After the first day, when our Question Leader (head of readers for each of three questions on the exam) asked us to raise our hands for the norming exercise, she tended to start not at 9, the top of the scale, and work downward, as she had the first day, but lower down the scale, where the anticipated score was. This saved time but also precluded anyone with oddly stray scores from showing their hands. And today, she cut off the lower end too, by ending, “Four and below?” instead of running through all the numbers.
The Table Readers and Question Leader and Chief Reader (of AP Literature) all encourage us strongly to “use the range of scale” when we grade, since it doesn’t look good statistically if all the scores fall in the middle, and to “reward writers for what they do well.” Curiously, we’re never encouraged to grade downward, but are encouraged sometimes to grade up, often by being directed to “always go back to the rubric.”
With one practice essay, the Question Leader at the front of the room wanted to “completely persuade [us] that the sample was a 9,” the highest score, even though many of us saw it as lower. Another sample essay, on The Poisonwood Bible, was gushed over as a 9, but the student had analyzed some things poorly, including, “All the characters emerge from their trial wiser and more enlightened.” I beg to differ. Rachel, the eldest daughter in that novel is a racist (and a pain in the ass) to the end. ''The way I see Africa,'' Rachel says, ''you don't have to like it but you sure have to admit it's out there. You have your way of thinking and it has its, and never the train ye shall meet!”
Another time, some of us had issues with the above-average score given a practice essay on Gatsby. It was, in fact, good prose, but it failed to address the prompt at all, which asked about the characters’ relationship to the past. If a student had written it for my class, I would have had to ask him to start over. In this case, I asked if it might be indicative of an essay prepared before the AP prompt was known. We were told we “might want to look back” at the essay and rubric—a gentle way of saying, You’re not gonna win this.
Anyway, interesting things happen in the grading trenches.
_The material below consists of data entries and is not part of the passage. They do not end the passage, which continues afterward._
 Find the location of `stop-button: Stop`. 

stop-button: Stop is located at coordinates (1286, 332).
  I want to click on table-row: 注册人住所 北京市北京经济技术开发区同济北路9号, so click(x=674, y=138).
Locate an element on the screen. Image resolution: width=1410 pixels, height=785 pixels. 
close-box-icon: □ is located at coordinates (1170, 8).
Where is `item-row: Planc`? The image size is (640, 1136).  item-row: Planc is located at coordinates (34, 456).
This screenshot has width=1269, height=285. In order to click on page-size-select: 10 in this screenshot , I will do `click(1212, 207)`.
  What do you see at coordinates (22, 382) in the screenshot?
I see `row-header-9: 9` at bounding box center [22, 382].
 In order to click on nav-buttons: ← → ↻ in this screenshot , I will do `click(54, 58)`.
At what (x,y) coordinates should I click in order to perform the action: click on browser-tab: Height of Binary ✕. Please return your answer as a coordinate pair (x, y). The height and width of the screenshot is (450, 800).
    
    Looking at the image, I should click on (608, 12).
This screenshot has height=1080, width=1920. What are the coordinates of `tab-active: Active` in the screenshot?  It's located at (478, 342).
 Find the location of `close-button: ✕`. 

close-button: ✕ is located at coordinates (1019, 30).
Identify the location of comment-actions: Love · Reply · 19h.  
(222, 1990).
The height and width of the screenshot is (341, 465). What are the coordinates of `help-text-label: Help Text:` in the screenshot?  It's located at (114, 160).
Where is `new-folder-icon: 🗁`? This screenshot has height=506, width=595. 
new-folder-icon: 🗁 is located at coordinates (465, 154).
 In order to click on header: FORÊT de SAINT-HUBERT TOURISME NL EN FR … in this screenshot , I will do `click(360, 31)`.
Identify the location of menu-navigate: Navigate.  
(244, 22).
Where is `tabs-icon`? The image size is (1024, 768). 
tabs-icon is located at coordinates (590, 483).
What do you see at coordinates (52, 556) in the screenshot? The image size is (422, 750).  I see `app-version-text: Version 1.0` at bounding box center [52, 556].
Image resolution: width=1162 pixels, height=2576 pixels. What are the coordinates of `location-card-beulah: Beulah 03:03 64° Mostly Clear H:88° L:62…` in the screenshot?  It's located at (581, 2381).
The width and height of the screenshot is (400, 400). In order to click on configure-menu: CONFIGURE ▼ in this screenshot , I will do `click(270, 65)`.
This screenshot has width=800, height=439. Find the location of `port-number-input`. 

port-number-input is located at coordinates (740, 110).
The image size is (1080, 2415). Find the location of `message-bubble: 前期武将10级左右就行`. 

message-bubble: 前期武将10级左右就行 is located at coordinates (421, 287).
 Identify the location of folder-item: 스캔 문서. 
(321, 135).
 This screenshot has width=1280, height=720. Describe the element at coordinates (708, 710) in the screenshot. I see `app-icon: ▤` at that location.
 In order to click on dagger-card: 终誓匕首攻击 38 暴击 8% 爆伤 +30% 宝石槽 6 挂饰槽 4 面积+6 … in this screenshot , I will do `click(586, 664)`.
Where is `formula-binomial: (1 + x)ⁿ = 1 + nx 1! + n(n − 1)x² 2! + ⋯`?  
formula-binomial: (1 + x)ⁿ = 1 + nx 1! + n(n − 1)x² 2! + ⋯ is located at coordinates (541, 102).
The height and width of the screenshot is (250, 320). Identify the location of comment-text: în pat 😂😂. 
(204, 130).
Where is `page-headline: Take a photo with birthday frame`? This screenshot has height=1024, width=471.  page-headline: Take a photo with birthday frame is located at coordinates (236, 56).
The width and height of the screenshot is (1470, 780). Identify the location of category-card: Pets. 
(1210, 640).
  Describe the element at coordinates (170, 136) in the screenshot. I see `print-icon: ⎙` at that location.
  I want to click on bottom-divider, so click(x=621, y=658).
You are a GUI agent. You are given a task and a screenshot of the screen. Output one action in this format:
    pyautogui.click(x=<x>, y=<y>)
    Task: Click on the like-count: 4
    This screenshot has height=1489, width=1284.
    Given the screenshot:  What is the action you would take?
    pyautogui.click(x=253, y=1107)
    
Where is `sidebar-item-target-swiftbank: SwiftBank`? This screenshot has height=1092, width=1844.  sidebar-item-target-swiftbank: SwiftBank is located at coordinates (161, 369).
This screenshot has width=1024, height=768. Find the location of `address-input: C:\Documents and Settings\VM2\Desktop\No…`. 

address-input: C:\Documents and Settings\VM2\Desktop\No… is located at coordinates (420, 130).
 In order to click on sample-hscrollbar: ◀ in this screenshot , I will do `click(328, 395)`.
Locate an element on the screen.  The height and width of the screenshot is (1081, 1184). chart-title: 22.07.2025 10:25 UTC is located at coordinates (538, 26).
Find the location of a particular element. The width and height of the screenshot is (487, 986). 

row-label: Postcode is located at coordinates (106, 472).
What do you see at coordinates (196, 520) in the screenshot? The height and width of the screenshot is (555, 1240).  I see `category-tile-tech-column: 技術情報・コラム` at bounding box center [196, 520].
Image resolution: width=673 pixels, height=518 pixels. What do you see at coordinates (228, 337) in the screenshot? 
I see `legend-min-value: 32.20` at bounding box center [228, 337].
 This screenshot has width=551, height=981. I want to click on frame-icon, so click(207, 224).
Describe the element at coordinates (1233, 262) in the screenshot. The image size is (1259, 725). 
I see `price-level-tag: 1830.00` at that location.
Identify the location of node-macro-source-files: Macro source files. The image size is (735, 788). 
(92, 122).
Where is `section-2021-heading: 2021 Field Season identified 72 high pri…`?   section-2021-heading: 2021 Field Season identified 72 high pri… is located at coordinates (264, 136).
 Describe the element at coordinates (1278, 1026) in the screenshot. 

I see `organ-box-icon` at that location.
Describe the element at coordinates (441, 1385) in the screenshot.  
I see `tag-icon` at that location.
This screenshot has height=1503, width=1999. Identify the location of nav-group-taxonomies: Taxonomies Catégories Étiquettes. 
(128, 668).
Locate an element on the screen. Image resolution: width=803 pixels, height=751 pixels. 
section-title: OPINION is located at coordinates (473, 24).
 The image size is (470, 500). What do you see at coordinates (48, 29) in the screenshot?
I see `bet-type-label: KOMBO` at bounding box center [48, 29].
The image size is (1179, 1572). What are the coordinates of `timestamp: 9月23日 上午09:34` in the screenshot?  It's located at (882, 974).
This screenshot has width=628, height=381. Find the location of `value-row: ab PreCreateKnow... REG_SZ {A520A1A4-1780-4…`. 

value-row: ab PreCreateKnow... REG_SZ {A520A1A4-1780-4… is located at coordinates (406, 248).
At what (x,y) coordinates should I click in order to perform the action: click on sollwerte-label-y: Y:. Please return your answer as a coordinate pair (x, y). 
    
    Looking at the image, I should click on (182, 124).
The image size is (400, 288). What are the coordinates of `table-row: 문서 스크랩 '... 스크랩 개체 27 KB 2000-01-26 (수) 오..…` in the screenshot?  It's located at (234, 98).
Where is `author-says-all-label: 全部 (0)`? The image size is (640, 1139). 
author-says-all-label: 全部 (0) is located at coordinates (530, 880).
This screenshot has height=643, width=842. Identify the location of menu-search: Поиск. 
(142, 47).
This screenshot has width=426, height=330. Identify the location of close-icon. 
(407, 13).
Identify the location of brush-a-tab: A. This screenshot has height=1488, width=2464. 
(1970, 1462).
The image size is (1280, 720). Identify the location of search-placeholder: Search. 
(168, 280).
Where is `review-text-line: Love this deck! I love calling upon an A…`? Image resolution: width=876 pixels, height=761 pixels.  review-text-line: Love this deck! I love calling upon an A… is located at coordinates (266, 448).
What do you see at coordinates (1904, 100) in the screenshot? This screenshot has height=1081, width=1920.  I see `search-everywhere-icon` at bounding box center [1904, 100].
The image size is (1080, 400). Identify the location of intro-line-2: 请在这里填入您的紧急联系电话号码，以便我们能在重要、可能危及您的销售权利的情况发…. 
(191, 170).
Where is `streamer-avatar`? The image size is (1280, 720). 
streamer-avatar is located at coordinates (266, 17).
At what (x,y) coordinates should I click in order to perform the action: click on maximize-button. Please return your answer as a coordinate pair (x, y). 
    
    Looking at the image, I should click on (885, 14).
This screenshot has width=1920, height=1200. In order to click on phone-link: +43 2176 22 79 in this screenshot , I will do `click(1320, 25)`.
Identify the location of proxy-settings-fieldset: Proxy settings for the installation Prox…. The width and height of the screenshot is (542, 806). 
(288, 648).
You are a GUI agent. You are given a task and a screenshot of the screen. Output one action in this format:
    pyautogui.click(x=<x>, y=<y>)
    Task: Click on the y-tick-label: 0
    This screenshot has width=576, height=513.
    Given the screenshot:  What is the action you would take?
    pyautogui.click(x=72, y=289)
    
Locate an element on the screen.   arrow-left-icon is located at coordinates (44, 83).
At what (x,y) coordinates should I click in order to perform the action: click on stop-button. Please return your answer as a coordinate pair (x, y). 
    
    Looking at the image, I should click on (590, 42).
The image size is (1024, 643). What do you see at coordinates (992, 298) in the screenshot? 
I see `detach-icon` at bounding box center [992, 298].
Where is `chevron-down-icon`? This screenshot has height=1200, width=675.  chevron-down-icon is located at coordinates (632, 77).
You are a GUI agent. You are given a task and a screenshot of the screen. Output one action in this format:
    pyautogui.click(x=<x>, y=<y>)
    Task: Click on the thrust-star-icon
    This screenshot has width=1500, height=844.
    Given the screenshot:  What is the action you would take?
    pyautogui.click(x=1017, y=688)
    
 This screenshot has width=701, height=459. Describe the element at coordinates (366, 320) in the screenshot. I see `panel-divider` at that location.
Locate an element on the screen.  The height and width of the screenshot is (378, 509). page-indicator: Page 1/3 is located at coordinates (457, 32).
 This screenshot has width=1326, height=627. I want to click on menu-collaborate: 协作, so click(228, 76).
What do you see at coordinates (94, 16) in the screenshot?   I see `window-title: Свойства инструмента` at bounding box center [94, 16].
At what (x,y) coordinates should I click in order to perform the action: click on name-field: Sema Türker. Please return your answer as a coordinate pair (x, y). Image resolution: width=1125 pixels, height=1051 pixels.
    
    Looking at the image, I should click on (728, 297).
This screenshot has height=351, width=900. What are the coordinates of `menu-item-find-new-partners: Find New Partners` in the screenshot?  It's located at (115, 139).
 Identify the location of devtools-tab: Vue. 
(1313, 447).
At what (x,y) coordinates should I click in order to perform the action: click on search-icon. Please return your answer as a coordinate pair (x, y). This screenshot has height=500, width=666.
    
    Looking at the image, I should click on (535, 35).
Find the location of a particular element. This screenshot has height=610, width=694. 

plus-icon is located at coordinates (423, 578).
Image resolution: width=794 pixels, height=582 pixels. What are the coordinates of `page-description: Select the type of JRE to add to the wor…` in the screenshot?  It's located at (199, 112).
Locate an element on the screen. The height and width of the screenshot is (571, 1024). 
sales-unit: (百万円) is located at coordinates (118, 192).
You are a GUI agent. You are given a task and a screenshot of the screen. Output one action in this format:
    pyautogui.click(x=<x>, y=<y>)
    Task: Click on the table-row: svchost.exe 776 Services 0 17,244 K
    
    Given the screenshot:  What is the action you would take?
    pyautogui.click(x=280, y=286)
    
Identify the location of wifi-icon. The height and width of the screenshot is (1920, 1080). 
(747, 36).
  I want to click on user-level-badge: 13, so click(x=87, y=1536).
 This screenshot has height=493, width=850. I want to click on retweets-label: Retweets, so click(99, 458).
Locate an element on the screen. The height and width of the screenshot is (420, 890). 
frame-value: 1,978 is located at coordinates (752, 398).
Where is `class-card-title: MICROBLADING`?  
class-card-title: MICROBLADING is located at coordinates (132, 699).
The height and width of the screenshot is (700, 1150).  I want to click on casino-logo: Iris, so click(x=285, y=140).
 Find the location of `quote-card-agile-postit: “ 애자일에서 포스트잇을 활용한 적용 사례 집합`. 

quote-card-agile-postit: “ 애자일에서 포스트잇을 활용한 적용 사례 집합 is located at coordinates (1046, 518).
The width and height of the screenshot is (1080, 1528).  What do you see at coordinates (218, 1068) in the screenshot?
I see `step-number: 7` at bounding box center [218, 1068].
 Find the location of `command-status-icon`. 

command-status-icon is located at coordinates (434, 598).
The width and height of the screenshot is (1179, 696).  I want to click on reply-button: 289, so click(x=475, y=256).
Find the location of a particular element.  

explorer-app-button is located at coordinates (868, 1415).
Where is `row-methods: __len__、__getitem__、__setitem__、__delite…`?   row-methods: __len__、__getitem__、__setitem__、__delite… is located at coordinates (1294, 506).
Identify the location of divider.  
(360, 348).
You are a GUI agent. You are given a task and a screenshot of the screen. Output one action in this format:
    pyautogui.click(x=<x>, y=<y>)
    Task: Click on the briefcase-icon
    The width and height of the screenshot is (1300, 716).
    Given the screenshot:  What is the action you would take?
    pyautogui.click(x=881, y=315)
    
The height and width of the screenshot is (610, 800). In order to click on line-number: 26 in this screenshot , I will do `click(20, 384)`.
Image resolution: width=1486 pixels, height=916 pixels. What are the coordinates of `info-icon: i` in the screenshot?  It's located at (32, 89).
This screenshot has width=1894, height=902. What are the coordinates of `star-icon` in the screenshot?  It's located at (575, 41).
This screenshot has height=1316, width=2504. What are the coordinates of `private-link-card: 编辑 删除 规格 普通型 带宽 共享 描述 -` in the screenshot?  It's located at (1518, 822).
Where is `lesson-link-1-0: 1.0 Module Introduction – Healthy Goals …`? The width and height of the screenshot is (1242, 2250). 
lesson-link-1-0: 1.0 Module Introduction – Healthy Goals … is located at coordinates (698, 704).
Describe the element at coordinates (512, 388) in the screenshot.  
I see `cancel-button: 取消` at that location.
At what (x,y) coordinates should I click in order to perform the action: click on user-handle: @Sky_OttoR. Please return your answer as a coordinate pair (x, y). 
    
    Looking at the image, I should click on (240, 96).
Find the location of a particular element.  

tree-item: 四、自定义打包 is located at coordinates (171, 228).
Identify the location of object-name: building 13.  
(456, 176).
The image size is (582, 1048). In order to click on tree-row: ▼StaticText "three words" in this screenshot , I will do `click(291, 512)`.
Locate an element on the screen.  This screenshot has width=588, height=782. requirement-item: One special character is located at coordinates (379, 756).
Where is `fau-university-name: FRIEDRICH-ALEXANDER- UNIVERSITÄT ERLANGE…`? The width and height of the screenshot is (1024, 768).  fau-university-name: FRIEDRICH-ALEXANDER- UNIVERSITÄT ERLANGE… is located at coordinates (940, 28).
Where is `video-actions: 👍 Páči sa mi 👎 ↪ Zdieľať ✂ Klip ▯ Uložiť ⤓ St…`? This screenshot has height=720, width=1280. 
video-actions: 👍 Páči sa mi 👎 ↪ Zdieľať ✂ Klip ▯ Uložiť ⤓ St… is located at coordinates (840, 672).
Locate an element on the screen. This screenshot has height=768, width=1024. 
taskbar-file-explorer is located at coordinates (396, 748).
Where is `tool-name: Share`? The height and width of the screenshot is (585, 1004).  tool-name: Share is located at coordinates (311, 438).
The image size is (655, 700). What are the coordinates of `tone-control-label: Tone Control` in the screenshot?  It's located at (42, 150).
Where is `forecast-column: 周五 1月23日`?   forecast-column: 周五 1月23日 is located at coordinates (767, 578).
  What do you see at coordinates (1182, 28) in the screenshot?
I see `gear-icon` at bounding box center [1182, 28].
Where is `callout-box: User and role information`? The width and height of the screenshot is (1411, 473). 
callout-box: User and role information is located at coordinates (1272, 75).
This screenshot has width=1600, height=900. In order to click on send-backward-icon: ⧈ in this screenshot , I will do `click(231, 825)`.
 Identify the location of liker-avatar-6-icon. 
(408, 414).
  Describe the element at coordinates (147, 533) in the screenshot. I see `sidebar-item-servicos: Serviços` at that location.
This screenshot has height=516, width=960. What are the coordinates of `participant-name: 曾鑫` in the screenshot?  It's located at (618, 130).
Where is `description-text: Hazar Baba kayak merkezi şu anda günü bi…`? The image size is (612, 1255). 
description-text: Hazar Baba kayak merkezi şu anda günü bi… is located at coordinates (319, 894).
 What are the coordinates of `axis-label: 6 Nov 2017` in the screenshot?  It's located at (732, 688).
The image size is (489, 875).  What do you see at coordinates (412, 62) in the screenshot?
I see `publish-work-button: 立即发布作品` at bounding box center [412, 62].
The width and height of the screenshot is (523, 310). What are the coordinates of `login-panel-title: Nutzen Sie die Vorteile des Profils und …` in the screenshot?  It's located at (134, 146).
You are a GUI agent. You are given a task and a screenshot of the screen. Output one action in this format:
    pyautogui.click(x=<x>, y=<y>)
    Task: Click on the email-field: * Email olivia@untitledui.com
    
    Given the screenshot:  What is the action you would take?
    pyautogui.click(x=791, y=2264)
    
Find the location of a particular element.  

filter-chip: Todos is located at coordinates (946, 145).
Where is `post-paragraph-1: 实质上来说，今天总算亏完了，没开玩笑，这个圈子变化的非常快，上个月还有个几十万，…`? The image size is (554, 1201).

I read one essay on All the King’s Men and scored it too high by a point, I think, looking back. The next essay on the same text read better, so of course it received a higher score than the previous one, compounding the first error.
Having said all this, I have no doubt that we are, as a group, reading more similarly now than when we first convened. Also, the fact is, AP students took an objective multiple-choice exam, along with discursive answers to three prompts. Those essays will be graded by three different people, and there’s about a 1-in-10 chance that one of those will be read by another reader in a back-check. If I were a student, I’d take the odds of that system, given what I know of the readers here. But I’m not sure I’d happily accept the conditions of the written portion of the test: forty minutes each for three essays in a row, without a real chance at revision of any kind. It sometimes takes me hours to write a blog post, let alone anything more significant.
I could get it done faster, but you’d have to let me begin, “The past of my day greatly contributes to the meaning of this posting as a whole.”